Work request 1:
In the Easton Civil War soldier article, which infantry regiment did William Henry Christman join?
Work request 2:
From the Easton Civil War soldier article, retype everything from "William Henry Christman" down to "amount of $300.".

Page excerpt:
---

EASTON CIVIL WAR SOLDIER BURIED IN ARLINGTON CEMETERY

Many young men from the Easton area served in the U.S. Army during the Civil War and many returned home to their families. One local Union soldier has the distinction of being the first casualty to ever be buried in the Arlington National Cemetery

William Henry Christman was born in Lehigh County, the second son of Jonas and Mary Anna’ “ (Albitz) Christman. Baptismal records indicate he was born on October 1, 1844; however, his Army enlistment lists his birth date as 1843. On March 25, 1864, William enlisted in Easton and was mustered in as a Private on the same day. He was twenty-one years old, single, and worked as a laborer in Easton. William is described as being five feet, seven and one-half inches tall with a florid complexion, grey eyes, and sandy hair. He had a scar on his left neck and three moles on his back. As an enlistee, he received a cash bonus of $60 and a government promissory note in the amount of $300.

Christman joined the 67th PA Volunteer Infantry. His unit included recruits from Allegheny, Carbon, Clarion, Indiana, Jefferson, Monroe, Northampton, Pike, Schuylkill, Wayne, and Westmoreland counties as well as from the city of Philadelphia. During the War, the 67th Volunteers lost 77 enlisted men in battle and 150 men lost to disease.

Shortly after enlisting, William sent a letter to his parents dated April 3, 1864. He wrote from “Camp Cat valenter” near Philadelphia that he “likes it very good we have enuph to eat ant drink ant more we don’t want for this present time.”  He continued by asking his father to put all his “papers” in his trunk to keep them for his return. In closing he wrote “please excuse my poor riting for I hafte write on my plait So I can’t write as good as I ate.”

---

Dataset excerpt:
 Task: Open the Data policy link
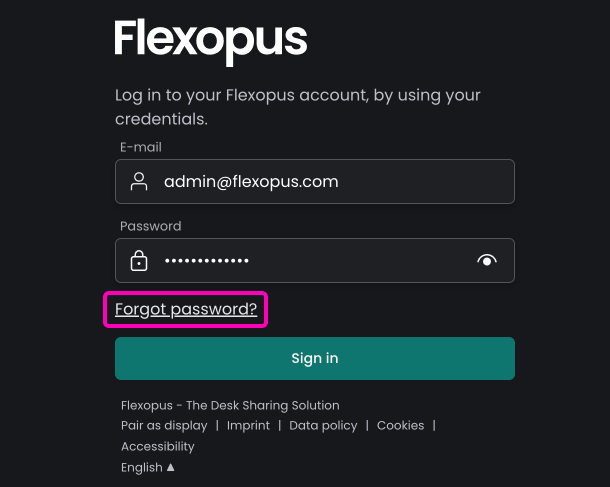coord(323,426)
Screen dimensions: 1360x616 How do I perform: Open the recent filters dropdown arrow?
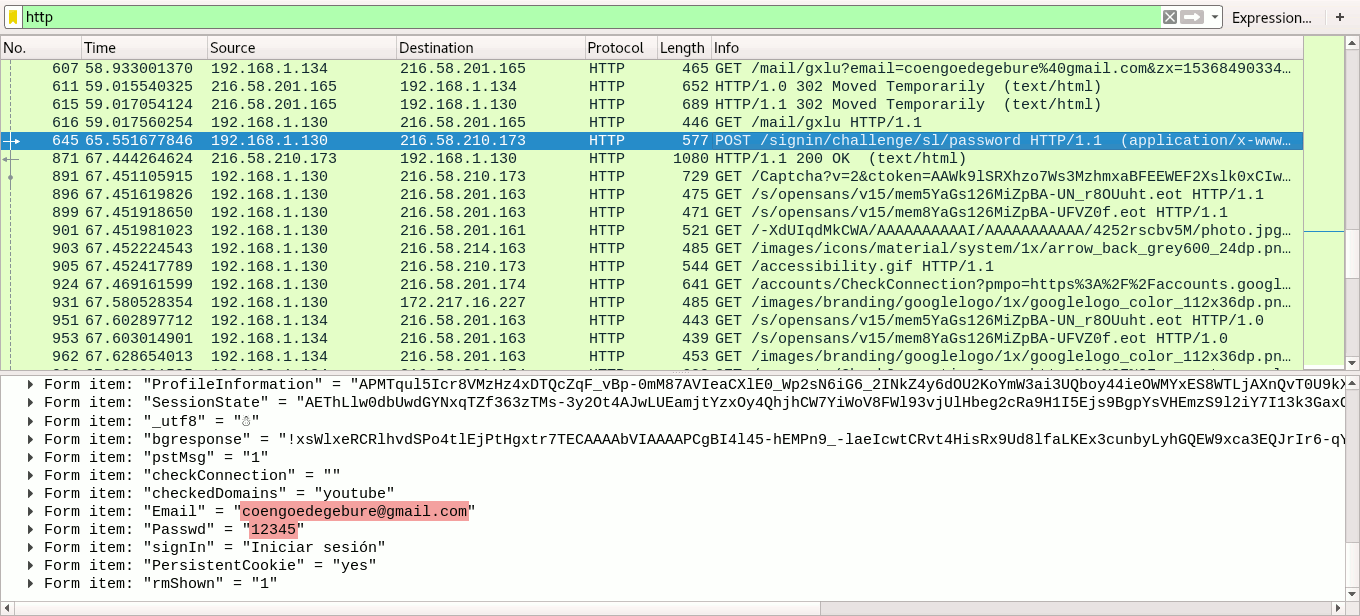[1215, 17]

---

Your response 1:
The 67th PA Volunteer Infantry.

Your response 2:
William Henry Christman was born in Lehigh County, the second son of Jonas and Mary Anna’ “ (Albitz) Christman. Baptismal records indicate he was born on October 1, 1844; however, his Army enlistment lists his birth date as 1843. On March 25, 1864, William enlisted in Easton and was mustered in as a Private on the same day. He was twenty-one years old, single, and worked as a laborer in Easton. William is described as being five feet, seven and one-half inches tall with a florid complexion, grey eyes, and sandy hair. He had a scar on his left neck and three moles on his back. As an enlistee, he received a cash bonus of $60 and a government promissory note in the amount of $300.